At Beauty World, a beauty supply store in a strip mall on Avondale Drive, an employee was taking out the trash around noon when she witnessed federal agents chase three people in the back parking lot and handcuff them, according to Beauty World co-owner Abraham Kim.
“They’re just kind of grabbing people right now,” Kim said.
Durham County Commissioner Nida Allam confirmed three people were detained outside Beauty World, saying she witnessed the detentions herself.
The operation in the Triangle comes amid “Operation Charlotte’s Web,” in which over 100 people have so far been detained in Charlotte, another Democrat-run city targeted by the Trump administration as part of the president’s efforts to ramp up deportations.
At the entrance to Beauty World, Syncere Jones stood manually opening and closing automatic doors for individual customers as a safety measure in the wake of the detentions.
“What they’re doing is not right,” Jones said of CBP, adding that he previously worked as a state corrections officer in Virginia and had “never seen anything like this.”
As news of the sweep spread, a sense of fear was palpable at Hispanic grocery stores.

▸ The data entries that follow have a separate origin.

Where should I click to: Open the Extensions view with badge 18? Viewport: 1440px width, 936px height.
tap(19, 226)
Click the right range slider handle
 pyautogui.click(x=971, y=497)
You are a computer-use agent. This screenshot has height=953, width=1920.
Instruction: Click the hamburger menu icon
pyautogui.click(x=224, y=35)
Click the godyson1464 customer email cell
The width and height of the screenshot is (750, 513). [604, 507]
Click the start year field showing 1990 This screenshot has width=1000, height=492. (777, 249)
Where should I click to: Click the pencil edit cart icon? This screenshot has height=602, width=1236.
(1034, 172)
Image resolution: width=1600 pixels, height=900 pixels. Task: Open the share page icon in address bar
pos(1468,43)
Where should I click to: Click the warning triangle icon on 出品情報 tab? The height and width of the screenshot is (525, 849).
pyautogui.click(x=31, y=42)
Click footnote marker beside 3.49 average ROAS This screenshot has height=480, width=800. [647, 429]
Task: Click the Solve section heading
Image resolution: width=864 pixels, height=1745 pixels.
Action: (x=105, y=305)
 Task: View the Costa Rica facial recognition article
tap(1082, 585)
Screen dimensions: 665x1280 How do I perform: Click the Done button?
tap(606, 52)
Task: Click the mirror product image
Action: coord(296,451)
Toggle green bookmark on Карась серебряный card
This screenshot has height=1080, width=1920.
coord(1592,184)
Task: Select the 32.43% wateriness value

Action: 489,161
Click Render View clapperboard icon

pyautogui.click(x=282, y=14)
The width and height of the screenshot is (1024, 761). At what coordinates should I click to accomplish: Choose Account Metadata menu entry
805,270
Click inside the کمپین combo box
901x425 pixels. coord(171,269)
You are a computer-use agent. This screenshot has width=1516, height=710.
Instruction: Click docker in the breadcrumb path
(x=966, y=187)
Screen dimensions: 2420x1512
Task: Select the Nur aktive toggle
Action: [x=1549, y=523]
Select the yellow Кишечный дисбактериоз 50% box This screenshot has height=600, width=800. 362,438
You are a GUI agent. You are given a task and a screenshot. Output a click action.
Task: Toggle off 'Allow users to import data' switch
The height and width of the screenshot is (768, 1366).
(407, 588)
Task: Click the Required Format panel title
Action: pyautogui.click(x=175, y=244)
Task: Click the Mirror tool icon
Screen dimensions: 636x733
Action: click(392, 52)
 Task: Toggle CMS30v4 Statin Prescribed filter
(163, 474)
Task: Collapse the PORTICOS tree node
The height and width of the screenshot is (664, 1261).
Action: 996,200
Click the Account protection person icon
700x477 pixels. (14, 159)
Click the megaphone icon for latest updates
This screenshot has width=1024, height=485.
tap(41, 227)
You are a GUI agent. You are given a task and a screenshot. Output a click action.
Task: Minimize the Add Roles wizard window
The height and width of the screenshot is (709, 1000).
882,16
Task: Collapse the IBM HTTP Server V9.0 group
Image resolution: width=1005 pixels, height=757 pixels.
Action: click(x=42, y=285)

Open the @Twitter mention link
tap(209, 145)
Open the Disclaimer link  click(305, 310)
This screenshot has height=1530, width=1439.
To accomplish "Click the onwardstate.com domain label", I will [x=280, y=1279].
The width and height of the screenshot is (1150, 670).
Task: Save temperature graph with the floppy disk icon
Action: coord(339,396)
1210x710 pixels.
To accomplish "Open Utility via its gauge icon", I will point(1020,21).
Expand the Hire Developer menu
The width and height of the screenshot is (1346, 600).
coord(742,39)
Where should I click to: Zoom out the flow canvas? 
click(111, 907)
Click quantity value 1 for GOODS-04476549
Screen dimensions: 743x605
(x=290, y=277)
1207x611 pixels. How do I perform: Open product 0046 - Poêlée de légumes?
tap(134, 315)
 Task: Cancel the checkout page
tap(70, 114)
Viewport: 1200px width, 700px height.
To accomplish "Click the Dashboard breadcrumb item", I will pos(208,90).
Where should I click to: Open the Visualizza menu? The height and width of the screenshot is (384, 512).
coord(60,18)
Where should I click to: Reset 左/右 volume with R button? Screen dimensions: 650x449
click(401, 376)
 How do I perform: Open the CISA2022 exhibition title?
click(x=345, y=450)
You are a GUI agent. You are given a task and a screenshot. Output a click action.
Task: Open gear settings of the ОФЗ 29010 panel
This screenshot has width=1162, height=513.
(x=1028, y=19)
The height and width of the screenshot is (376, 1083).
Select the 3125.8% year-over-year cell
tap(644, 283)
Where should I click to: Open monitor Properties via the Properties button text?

At La Superior on North Roxboro Street, customers were fleeing the parking lot, whipping their cars and trucks at high speeds, after a group of Siembra NC volunteers showed up around 1 p.m. and said agents were coming there next. Employees closed down the store and pulled the gates to the parking lot shut after the lot emptied out.
At Compare Foods on University Drive, the store remained open at 1:30 p.m., but uncertainty hung in the air. Some people driving in to do their grocery shopping stopped to ask volunteers positioned in the parking lot if it would be OK for them to shop.
“We have a lot of people here, so if you want to go buy groceries, it’s good for now,” Noah Liguori-Bills, a volunteer with Siembra NC wearing a neon yellow vest, told one shopper.
Liguori-Bills told the INDY that he and other volunteers were stationed at various spots across the Triangle where they anticipated federal agents might appear. When they spot vehicle makes and models that are known to be used by federal agents, they approach to confirm whether the occupants are federal agents by requesting badge numbers and asking what they’re doing in the area. When agents are verified, volunteers call a rapid response hotline that allows Siembra to track enforcement activity and warn community members, Liguori-Bills said.
So far, the coast was clear at Compare, though the heightened vigilance created a moment of false alarm. When a black SUV pulled into the parking lot, dozens of people blew whistles and honked their horns. It turned out to just be shoppers coming to buy groceries.